→ Selected passage:
======
The report is confidential until delivery, and diplomats close to the agency who saw copies on the weekend spoke to The Associated Press only on condition of anonymity because they were not authorized to divulge its contents. Other diplomats accredited to the Vienna-based IAEA also demanded they not be named, saying they also were not supposed to talk on the record about what would happen at the closed meeting.

The meeting also will urge North Korea, the other key international proliferation concern, to return to six-nation talks meant to entice it to move away from nuclear threats in exchange for economic and political concessions, the diplomats said.

Ahead of the start of the meeting, South Korean President Roh Moo-hyun said Monday he was certain international nuclear talks with North Korea would resume and called for more flexibility in offering incentives to convince Pyongyang to disarm.

Saudi Arabia is a relatively recent issue for the agency.

The country has negotiated a now-outmoded deal with the IAEA that effectively excludes it from nuclear inspections in exchange for its word of honor that it does not have anything worth inspecting. After formal requests from the European Union, the United States and Australia to agree to an outside probe by agency inspectors, the Saudis will be under pressure to show some compromise at the board meeting, said the diplomats.

In Riyadh on Sunday, the Saudi news agency cited an unidentified official as saying Saudi Arabia is willing to cooperate with the U.N. nuclear monitoring agency. But the Saudi official didn't mention inspection in his remarks.
======
→ Data excerpts:
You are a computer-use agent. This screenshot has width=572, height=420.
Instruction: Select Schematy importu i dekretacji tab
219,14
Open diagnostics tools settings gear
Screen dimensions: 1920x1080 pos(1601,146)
======
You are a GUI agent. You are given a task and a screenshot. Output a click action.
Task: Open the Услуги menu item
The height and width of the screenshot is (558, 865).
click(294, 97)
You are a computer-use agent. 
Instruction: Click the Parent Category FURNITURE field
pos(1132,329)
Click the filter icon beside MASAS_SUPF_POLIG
======
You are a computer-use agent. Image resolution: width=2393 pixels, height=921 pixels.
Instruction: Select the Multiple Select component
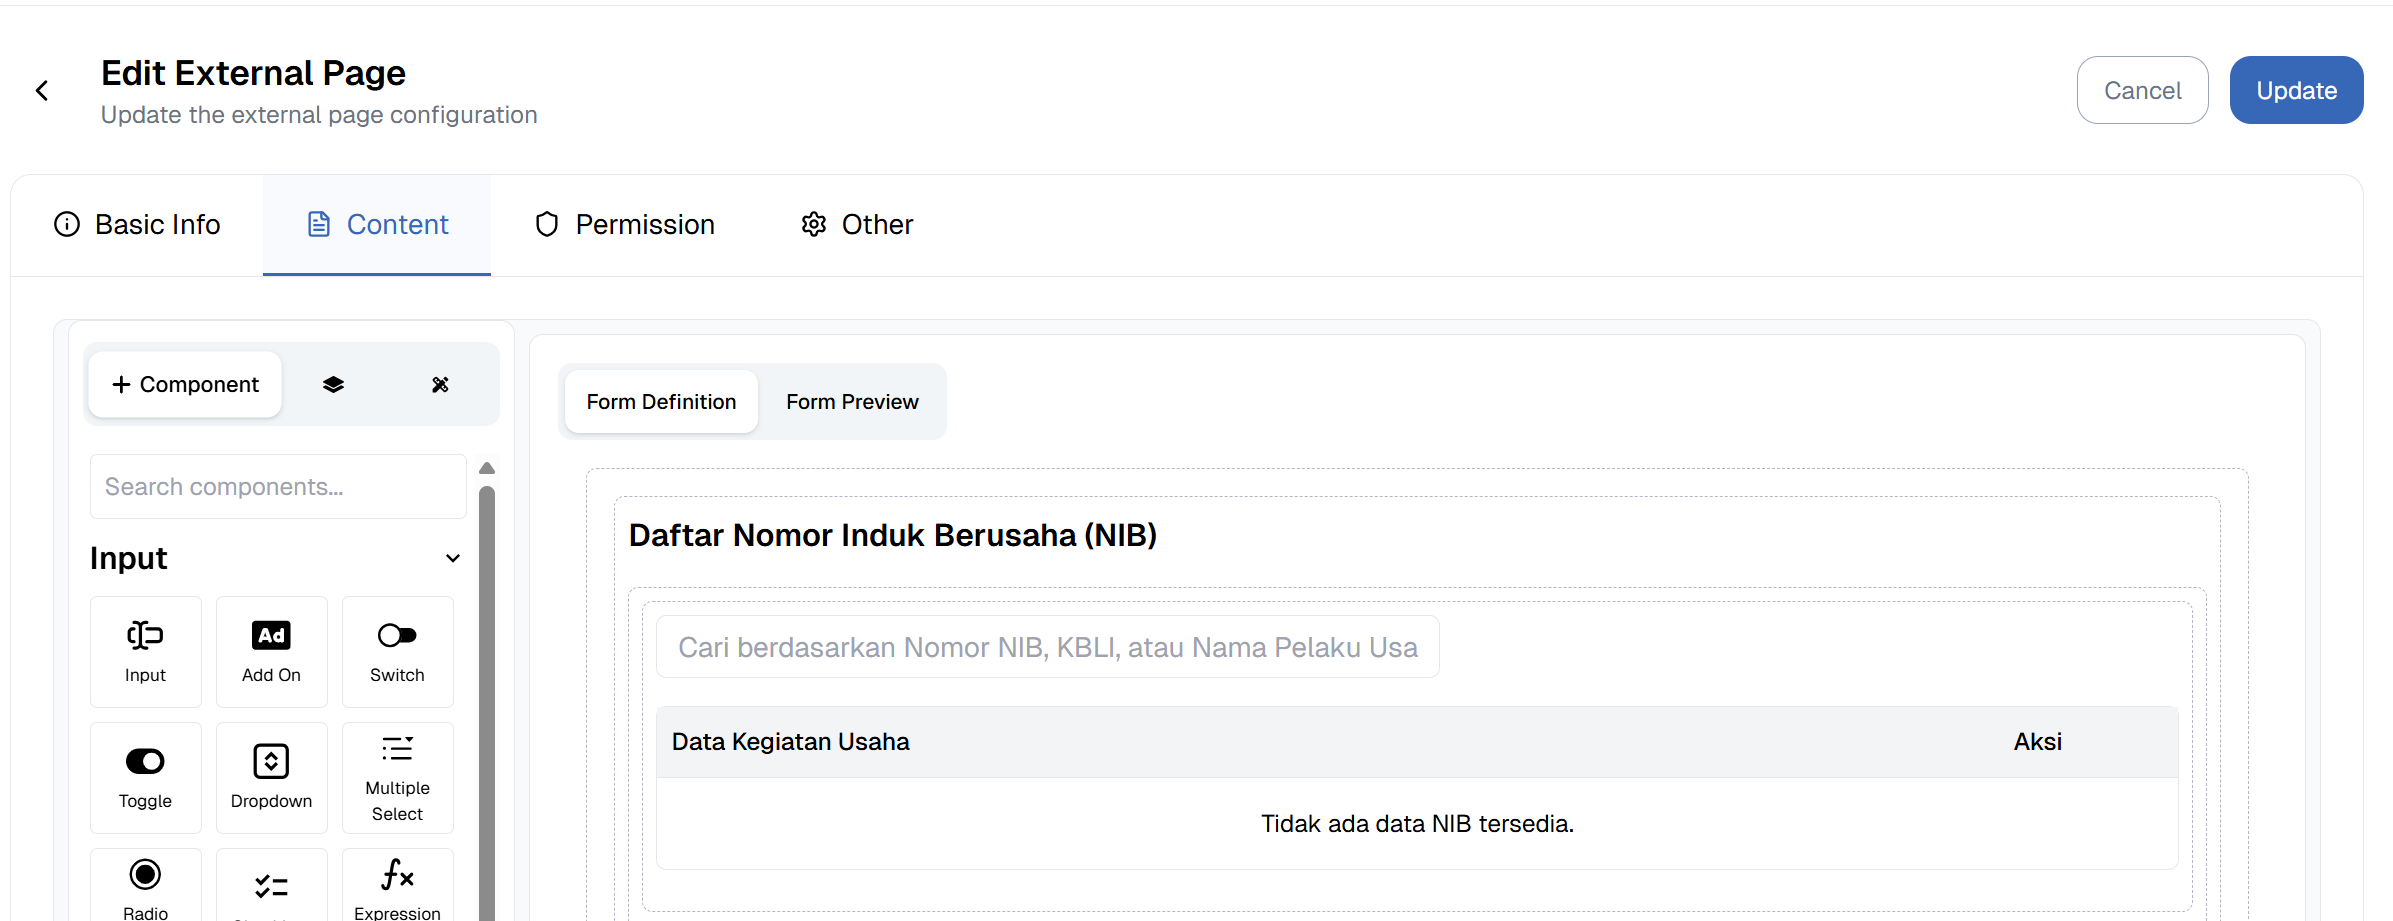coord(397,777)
======
→ Aim of the task: According to the article on the IAEA board meeting, why did the diplomats who saw copies of the confidential report speak to The Associated Press only on condition of anonymity?

→ Completed task: They were not authorized to divulge the report's contents, which was confidential until delivery.